● WHAT THE EXERCISE ASKS
An exact copy of the listing is what is needed; please output it in full.

● TASK MATERIAL
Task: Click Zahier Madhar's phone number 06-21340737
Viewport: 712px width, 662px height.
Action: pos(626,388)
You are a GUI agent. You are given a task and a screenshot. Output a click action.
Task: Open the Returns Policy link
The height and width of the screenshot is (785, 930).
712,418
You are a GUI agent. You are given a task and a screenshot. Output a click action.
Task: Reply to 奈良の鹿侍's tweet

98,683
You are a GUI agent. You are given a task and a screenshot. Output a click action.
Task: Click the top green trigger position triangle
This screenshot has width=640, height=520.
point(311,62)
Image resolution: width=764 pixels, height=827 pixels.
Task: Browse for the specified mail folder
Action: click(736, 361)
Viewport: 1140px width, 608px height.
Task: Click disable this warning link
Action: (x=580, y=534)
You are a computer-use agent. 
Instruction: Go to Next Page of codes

● YOUR SOLUTION
Task: Click Zahier Madhar's phone number 06-21340737
Viewport: 712px width, 662px height.
Action: pos(626,388)
You are a GUI agent. You are given a task and a screenshot. Output a click action.
Task: Open the Returns Policy link
The height and width of the screenshot is (785, 930).
712,418
You are a GUI agent. You are given a task and a screenshot. Output a click action.
Task: Reply to 奈良の鹿侍's tweet

98,683
You are a GUI agent. You are given a task and a screenshot. Output a click action.
Task: Click the top green trigger position triangle
This screenshot has width=640, height=520.
point(311,62)
Image resolution: width=764 pixels, height=827 pixels.
Task: Browse for the specified mail folder
Action: click(736, 361)
Viewport: 1140px width, 608px height.
Task: Click disable this warning link
Action: (x=580, y=534)
You are a computer-use agent. 
Instruction: Go to Next Page of codes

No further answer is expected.